Document section.
=-=-=
They Meet Again is a 1941 American film directed by Erle C. Kenton and starring Jean Hersholt, Dorothy Lovett, and Robert Baldwin. It is one of the six films in the Dr. Christian series.

Plot
Dr. Paul Christian is giving a party for Janie Webster, a motherless little girl of nine, with a fine singing voice. But, as her father, Bob Webster, is about to leave the bank where he works to go to the celebration, a shortage is found in his books. for which he is held responsible, jailed, and subsequently, in a court trial is found guilty.

Cast 
Jean Hersholt as Dr. Paul Christian
Dorothy Lovett as Judy Price
Maude Eburne as Mrs. Hastings
Neil Hamilton as Governor John C. North
Anne Bennett as Janie Webster
Barton Yarborough as Bob Webster
Arthur Hoyt as Redmond, Governor's Secretary
John Dilson as William Merrill Sr.
Frank Melton as William Merrill Jr.
Leon Tyler as Dick
Milton Kibbee as Defense Attorney Larkin
Gus Glassmire as Judge Ed Ellis
Patsy Parsons as Susie
Meredith Howard as Gertrude

Soundtrack 
Anne Bennett - "When Love Is New" (Lyrics by Jack Owens, music by Claude Sweeten)
=-=-=
Supplied data.
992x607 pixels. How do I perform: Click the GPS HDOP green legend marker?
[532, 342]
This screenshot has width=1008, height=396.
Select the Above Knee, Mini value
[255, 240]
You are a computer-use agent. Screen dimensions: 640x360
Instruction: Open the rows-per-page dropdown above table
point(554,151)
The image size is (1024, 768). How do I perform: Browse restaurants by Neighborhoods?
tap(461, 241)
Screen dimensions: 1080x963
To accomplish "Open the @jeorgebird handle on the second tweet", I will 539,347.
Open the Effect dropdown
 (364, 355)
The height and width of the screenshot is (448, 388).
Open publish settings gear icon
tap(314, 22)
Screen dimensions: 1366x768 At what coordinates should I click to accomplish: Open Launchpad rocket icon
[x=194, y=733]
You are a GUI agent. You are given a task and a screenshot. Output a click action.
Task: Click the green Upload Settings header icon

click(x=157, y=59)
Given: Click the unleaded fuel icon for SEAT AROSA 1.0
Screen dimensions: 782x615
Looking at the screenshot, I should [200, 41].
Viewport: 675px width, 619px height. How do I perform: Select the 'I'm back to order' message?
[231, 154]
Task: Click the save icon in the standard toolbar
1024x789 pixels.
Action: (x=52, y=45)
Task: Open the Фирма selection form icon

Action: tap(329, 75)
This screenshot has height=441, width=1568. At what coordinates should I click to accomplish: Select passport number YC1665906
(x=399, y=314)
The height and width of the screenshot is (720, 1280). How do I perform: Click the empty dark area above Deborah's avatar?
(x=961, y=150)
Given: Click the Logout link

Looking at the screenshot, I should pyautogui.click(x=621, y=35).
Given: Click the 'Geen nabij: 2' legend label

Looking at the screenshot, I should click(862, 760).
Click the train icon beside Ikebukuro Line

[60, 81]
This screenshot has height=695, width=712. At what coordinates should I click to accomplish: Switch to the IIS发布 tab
=-=-=
Task set.
(a) According to the film article, who directed They Meet Again?
(b) Decide whether each statement agrees with the film article, answering yes or no and quoting the words that settle it: (i) Dr. Paul Christian gives a party for Janie Webster. (ii) Bob Webster is found not guilty at his trial. (iii) They Meet Again is one of eight films in the Dr. Christian series.
(c) Using the film article's plot summary, explain why Bob Webster is jailed.
The entries have nothing to do with the film article.

Completed exercise.
(a) Erle C. Kenton

(b)
(i) Yes: "Dr. Paul Christian is giving a party for Janie Webster"
(ii) No: "in a court trial is found guilty"
(iii) No: "It is one of the six films in the Dr. Christian series"

(c) A shortage is found in his books at the bank where he works, and he is held responsible for it. He is jailed as a result and later found guilty at trial.